EXCERPTED TEXT:
Eurosceptic votes are less likely when EU interventions visibly boost local job markets

0 comments | 2 shares

Estimated reading time: 5 minutes

Riccardo Crescenzi

Marco Di Cataldo

Mara Giua

November 16th, 2019

Eurosceptic votes are less likely when EU interventions visibly boost local job markets

0 comments | 2 shares

Estimated reading time: 5 minutes

Anti-systemic political movements have emerged in recent years in a large number of countries across the globe. These parties generally fuel their public support with anti-elite and anti-establishment rhetoric, which in Europe often translates into a strong critique to the European Union and its institutions. The EU is regarded by the supporters of anti-system movements as distant from the real, day-to-day, economic challenges  and as a binding constraint to the capacity of national governments to deliver a more equitable distribution of prosperity. The inability of mainstream politics – of which the EU is seen as a natural expression – to deliver timely and credible answers to the economic needs of large strata of the electorate has been linked to electoral behaviour by a growing body of research (e.g. Rodrik, 2018; Guiso et al., 2018). However, it remains unclear how the EU can practically make a difference to the economic prospects of millions of EU citizens and, through its visible impact, influence their electoral preferences.

The majority of the benefits from the process of economic integration materialise through adjustments in prices and quantities that are difficult for citizens to directly link to EU policies. However, a set of concrete policy actions – funded through the EU budget – are intended to visibly and clearly impact the economic opportunities available to EU citizens. Among those, the lion’s share of financial resources goes to regional development interventions under the EU Cohesion Policy.

Our recent study leverages the case of the EU structural funds, the key EU policy tool targeting the economic challenges that have been linked to the world-wide rise of anti-system electoral preferences. The study exploits a quasi-experimental setting in the UK context, where some territories were classified as ‘in highest need’ of socio-economic support by the EU – and hence entitled to receive the highest form of EU funding – when the referendum on Brexit was held. The paper investigates whether this ‘special’ treatment in terms of EU financial support has influenced the vote at the referendum in beneficiary areas.

While some evidence has been produced to show that financial disbursement through EU Cohesion funds is related to lower Eurosceptic feelings other studies are more critical of any direct voting impacts produced by European regional policy (e.g. Becker et al. 2017). This suggests that the role played by EU transfers for the fostering of pro-Europe attitudes is far from clear. What makes EU Cohesion resources spread ‘love’ for the European Union remains to be explored.

Under what conditions (if at all) can EU Cohesion Policy influence support for the European Union? Is the capacity to deliver enhanced economic opportunities in the areas targeted by Cohesion Policy that pays off in the ballot box? If the fundamental drive for anti-system votes rests on economic motivations, improvements in local economic conditions experienced by voters in beneficiary areas should – assuming all else is held constant – improve their preferences for EU integration.

We address these research questions by focusing on the context offering arguably the most obvious case of a democratic vote either in favour or against the European Union, the 2016 United Kingdom referendum on EU membership. The Brexit vote represents the ideal setting to investigate the impact of EU funds on Euroscepticism, not only for the nature of the vote being explicitly and uniquely centred on the EU [1], but also because in the UK some areas have received very large proportions of financial aid in the form of EU structural funds over the last years. In these places, voters at the 2016 referendum were not just choosing the future of their country within or outside the EU, but they were also expressing their preference on whether to retain EU financial support.

INSTRUCTION:
Rewrite the stretch of the article on EU funds and the Brexit vote from "We address these" through "EU financial support.", substituting "plebiscite" for each "referendum". The lines have no connection to the article on EU funds and the Brexit vote.

PROVIDED INFORMATION:
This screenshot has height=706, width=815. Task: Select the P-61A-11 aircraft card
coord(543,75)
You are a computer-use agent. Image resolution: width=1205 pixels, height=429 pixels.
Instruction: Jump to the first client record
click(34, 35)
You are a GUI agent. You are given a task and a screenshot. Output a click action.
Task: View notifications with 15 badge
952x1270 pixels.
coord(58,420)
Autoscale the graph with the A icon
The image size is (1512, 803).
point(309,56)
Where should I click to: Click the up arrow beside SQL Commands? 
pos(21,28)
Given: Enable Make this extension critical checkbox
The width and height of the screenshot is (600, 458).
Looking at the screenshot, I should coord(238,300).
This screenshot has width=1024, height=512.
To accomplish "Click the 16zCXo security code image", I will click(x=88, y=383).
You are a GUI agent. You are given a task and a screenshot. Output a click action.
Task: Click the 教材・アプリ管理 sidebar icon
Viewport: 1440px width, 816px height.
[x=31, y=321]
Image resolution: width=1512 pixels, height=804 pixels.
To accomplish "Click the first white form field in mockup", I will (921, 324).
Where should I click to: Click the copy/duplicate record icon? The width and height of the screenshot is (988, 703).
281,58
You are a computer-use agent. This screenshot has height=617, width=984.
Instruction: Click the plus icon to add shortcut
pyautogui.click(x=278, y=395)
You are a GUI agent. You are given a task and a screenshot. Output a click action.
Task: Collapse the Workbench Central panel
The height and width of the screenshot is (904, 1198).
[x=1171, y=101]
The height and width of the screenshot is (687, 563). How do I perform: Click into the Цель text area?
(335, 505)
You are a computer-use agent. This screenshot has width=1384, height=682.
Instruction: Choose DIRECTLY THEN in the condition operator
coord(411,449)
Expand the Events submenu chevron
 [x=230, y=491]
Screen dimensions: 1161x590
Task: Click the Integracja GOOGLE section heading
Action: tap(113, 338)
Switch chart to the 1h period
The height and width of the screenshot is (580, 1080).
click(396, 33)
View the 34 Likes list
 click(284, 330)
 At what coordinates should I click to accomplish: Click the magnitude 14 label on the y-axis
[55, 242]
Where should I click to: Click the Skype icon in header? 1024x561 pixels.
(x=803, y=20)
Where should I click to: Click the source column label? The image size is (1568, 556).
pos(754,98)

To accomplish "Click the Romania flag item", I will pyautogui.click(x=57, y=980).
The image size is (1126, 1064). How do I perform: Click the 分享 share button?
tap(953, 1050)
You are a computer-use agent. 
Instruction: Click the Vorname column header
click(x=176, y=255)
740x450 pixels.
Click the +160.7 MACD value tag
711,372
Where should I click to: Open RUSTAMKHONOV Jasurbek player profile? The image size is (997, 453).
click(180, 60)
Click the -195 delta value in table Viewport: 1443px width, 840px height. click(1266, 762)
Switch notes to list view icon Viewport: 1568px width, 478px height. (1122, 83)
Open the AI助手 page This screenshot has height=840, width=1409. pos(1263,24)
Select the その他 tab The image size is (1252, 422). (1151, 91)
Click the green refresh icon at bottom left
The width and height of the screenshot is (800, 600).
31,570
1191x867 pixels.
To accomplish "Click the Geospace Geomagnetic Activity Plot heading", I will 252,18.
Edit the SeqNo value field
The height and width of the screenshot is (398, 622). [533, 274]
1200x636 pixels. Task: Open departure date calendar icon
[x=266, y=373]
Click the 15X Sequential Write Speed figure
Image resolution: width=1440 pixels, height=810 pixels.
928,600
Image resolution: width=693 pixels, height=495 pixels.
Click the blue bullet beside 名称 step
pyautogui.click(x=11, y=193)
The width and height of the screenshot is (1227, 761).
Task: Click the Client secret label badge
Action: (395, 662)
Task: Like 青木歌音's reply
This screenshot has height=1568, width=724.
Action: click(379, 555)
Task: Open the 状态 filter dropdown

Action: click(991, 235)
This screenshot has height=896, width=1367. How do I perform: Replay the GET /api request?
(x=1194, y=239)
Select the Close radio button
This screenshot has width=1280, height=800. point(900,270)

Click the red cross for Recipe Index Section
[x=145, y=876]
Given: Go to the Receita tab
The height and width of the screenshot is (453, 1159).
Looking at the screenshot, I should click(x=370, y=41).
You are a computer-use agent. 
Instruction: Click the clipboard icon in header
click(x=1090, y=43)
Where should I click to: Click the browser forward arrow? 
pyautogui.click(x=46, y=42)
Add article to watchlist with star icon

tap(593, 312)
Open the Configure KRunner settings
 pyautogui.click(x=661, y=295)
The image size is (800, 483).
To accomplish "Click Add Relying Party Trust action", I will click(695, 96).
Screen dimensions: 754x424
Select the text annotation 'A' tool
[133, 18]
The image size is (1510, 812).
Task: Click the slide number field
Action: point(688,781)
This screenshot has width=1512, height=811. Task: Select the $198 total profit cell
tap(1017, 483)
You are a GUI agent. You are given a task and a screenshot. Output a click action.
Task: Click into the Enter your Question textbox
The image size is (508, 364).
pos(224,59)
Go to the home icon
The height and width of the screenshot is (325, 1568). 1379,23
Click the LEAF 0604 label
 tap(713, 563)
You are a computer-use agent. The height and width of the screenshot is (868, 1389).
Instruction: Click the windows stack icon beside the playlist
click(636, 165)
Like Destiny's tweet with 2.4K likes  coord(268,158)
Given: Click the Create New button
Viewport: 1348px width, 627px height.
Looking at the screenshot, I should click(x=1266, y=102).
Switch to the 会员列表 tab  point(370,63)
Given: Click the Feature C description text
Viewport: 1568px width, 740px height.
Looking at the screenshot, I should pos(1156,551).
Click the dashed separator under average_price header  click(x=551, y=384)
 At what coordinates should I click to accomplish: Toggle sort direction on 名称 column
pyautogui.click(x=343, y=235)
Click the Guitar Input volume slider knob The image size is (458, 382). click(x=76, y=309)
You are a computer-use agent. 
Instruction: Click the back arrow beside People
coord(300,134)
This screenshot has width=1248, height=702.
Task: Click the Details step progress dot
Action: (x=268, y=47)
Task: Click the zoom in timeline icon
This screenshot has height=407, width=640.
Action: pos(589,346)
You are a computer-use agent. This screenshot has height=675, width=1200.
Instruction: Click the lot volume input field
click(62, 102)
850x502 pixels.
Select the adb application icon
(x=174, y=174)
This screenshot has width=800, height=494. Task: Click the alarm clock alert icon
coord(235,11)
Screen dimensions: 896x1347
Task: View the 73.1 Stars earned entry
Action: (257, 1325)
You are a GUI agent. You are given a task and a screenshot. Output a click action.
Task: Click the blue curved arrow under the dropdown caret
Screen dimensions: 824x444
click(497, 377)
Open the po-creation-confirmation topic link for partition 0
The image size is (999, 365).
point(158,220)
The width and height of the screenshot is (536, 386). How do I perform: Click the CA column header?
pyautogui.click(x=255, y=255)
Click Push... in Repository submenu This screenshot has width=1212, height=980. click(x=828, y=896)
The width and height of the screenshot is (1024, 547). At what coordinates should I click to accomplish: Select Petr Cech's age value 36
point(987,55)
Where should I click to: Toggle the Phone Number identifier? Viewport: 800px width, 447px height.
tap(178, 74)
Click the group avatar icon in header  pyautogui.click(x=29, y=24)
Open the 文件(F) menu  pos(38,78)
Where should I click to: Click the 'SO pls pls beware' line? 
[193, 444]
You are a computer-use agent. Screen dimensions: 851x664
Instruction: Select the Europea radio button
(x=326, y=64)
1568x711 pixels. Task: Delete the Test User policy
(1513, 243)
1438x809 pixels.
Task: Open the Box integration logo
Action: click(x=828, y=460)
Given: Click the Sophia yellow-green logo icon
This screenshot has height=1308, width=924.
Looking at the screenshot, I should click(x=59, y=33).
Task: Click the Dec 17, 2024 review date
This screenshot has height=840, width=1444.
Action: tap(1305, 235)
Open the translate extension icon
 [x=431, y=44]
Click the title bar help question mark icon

SOLUTION FOR THIS TASK:
We address these research questions by focusing on the context offering arguably the most obvious case of a democratic vote either in favour or against the European Union, the 2016 United Kingdom plebiscite on EU membership. The Brexit vote represents the ideal setting to investigate the impact of EU funds on Euroscepticism, not only for the nature of the vote being explicitly and uniquely centred on the EU [1], but also because in the UK some areas have received very large proportions of financial aid in the form of EU structural funds over the last years. In these places, voters at the 2016 plebiscite were not just choosing the future of their country within or outside the EU, but they were also expressing their preference on whether to retain EU financial support.